La Société des Bains de Mer, qui figure parmi les plus gros employeurs en Principauté, a annoncé « un plan de restructuration global » qui prévoit départs volontaires et licenciements économiques.

Première entreprise touristique privée de la Côte d’Azur, la Société des Bains de Mer (SBM) a été drastiquement touchée par la crise du Covid-19 qui, au second trimestre 2020, a provoqué une chute de 74% de son chiffre d’affaires. L’entreprise, qui emploie près de 4 000 personnes à Monaco, gère également les principaux hôtels et casinos de la Principauté ainsi que 30 bars et restaurants.

Départs volontaires et contraints

Ce plan social a pour objectif de faire économiser 25 millions d’euros par an à la SBM. « Dans ces 25 millions d’euros, il y a des économies qui ne sont pas la conséquence du départ, volontaire ou non, de personnel. On renégocie nos contrats d’assurance, avec tous nos fournisseurs, on supprime des consultants », a détaillé à l’AFP le président délégué Jean-Luc Biamonti.

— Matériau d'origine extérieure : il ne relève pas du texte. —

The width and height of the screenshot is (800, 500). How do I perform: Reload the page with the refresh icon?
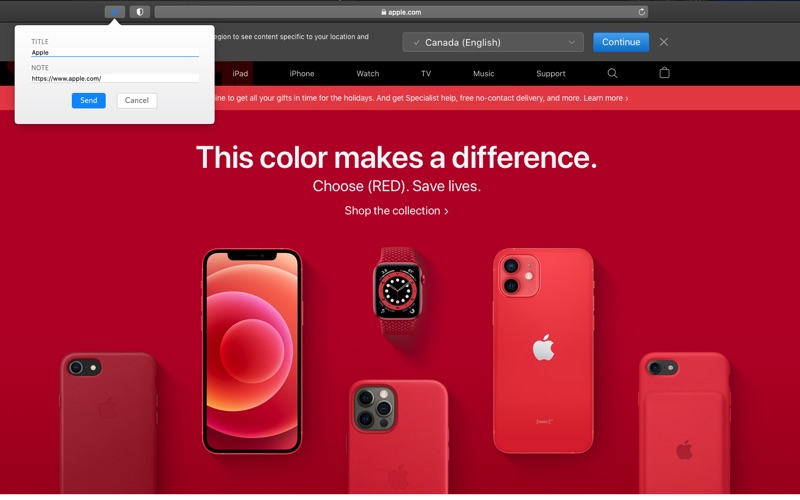pos(641,12)
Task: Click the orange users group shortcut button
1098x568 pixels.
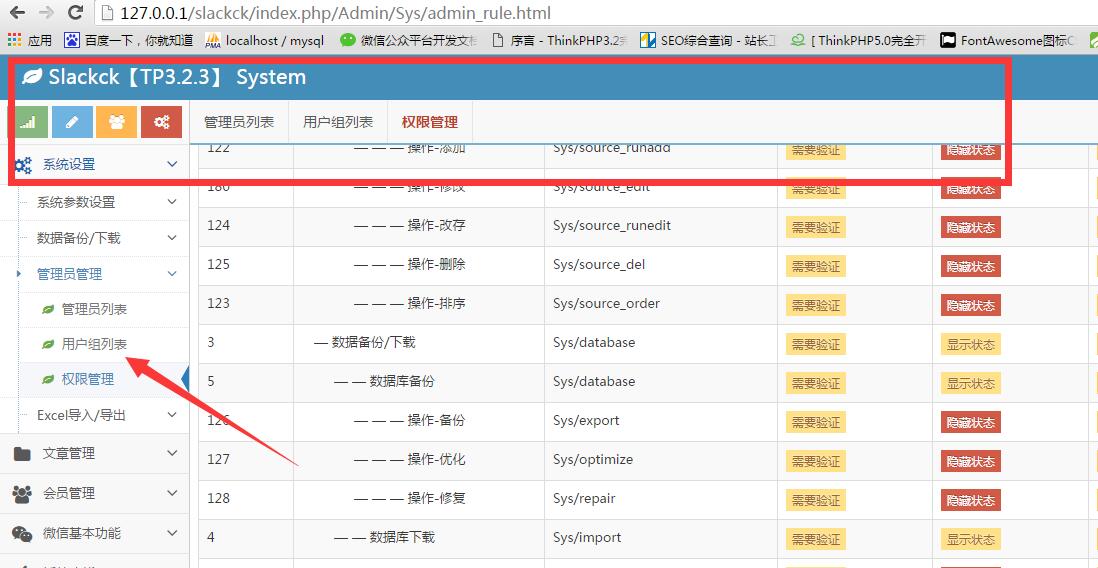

La direction, qui ne veut pas encore chiffrer le nombre de suppressions de postes, souhaite passer par « un plan de départs volontaires ouvert aux plus de 57 ans à la condition essentielle d’un non-remplacement ». Ces derniers détermineront ensuite le nombre de licenciements économiques, que la SMB souhaite « minimiser » autant que possible. Hôtels-restaurants, jeux, services transverses, aucun département n’est épargné.